Yes, it's true. Sarah Palin left Fox News this week. But, don't worry about Sarah. She's like a cat. She always lands on her feet. And she's easily distracted by a laser pointer.
And she sh**s in a box in the kitchen.
And, Sarah, I know you're fond of saying, "When God closes a door, he opens a window." It's a quote from your favorite philosopher, the needlepoint pillow on your couch.
And it makes me think of this guy. [slide of Glenn Beck] He got fired from Fox News, too. But, did he curl up into a ball and weep like a baby? Of course he did. This is Glenn Beck we're talking about.
But, then he saw "an open window." The Internet. Who needs Fox News when he could take his patented brand of apocalyptic race-baiting directly to the fans who now pay $9.95 a month to hear Glenn. Cheaper than a case of their favorite wine.
And, boy, I tell you, that $9.95 really adds up. Last year, Glenn Beck made $80 million! Placing him eleventh on the Forbes list of the highest-paid celebrities, tied with Elton John. Who sang at the wedding of someone else on the list: Rush Limbaugh.
[slide of Limbaugh house interior] Who lives in a house that Elton John would call "too gay." I mean, who has clouds painted on their ceiling? I'll tell you who: con men. And con men like Rush and Beck are one reason the Republicans are in such dire straits today. Because they don't care about winning elections. They care about separating rubes from their money.

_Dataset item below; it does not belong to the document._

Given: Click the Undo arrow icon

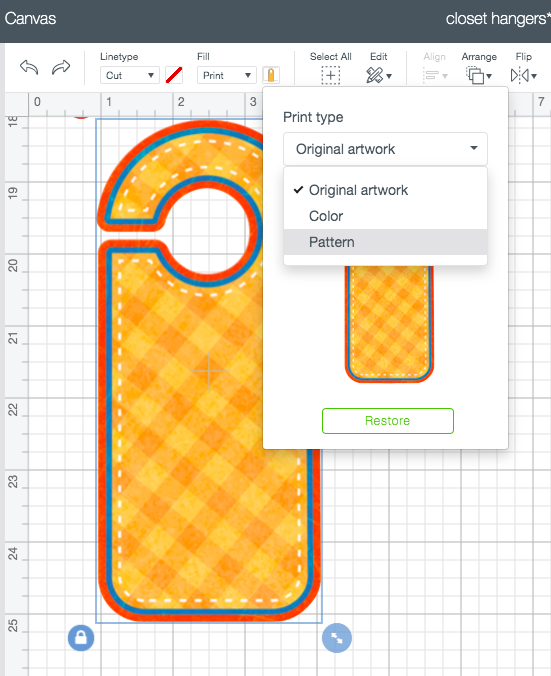Looking at the screenshot, I should 29,67.
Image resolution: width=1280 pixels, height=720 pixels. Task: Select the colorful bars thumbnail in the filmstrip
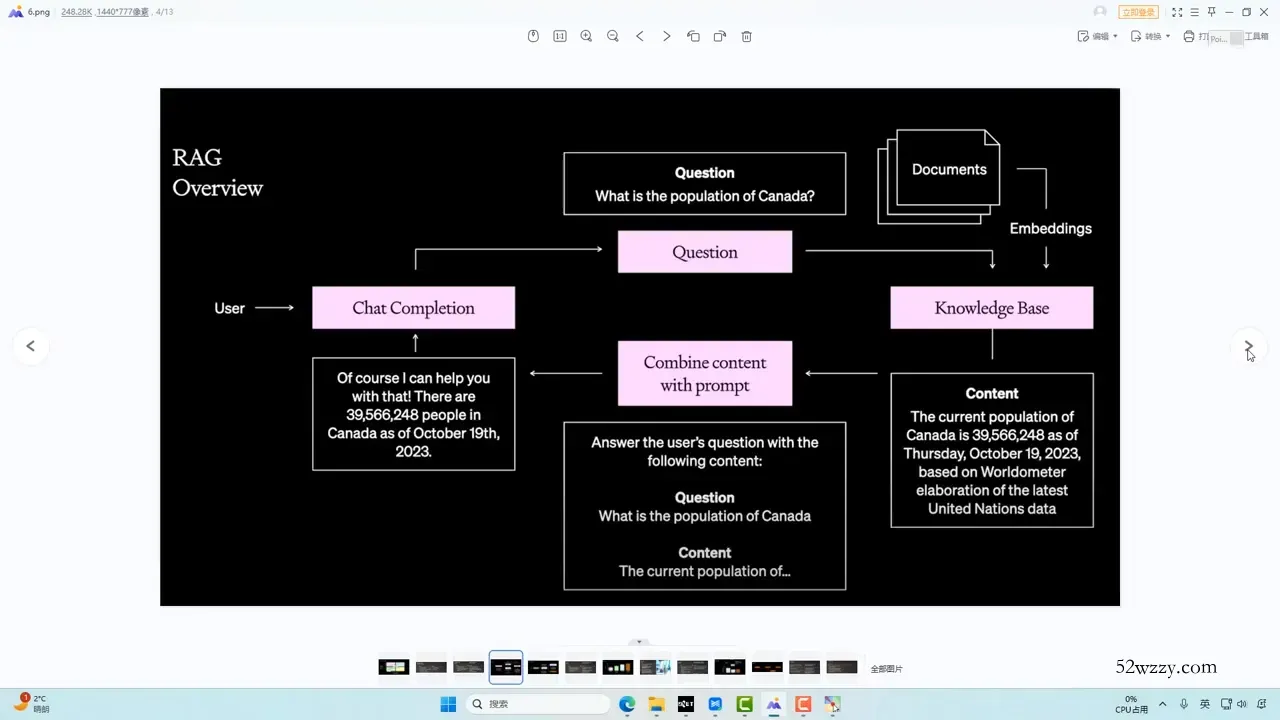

They've discovered there's a fortune to be made by keeping a small portion of America under the illusion that they are always under attack: from Mexicans or ACORN or Planned Parenthood, or gays or "takers," global warming hoaxers.
It doesn't matter. They don't want a majority. They want a mailing list, a list of the kind of gullible 'Honey Boo Boos" out there who think that there's a "war on Christmas," and that the socialist policies of our Kenyan president have been so disastrous so disastrous that the end of the world is coming.
I'm not exaggerating. Go to any right-wing website and you'll see ads for "prepper bags" and "water purifiers" and "Survival Seeds"....also known as "seeds."
And, for years, Beck, Hannity and other radio hosts endorsed Gold Line, a company that sells gold coins to frightened, old people for twice what they're worth. Why not just hogtie your audience and steal their disability checks? After all, we are talking about people who will spend actual money on a children's book by a fat adulterer and a peroxide blonde from another dimension. [slide of Newt Gingrich and his wife at book signing]
Glenn Beck has only 300,000 subscribers, so they'll never be a majority. But, it doesn't matter. Maybe they can only vote once every two years, but they can buy the same book every three weeks...[slides of right-wing books by Beck, Hannity, Coulter, etc.]...the exact same book over and over and over again.
I don't know why being a Republican means needing to have your faith recharged five times a day like Dick Cheney's heart. Because there's no comparable industry on the left devoted to separating liberals from their cash. I mean, unless you count Whole Foods.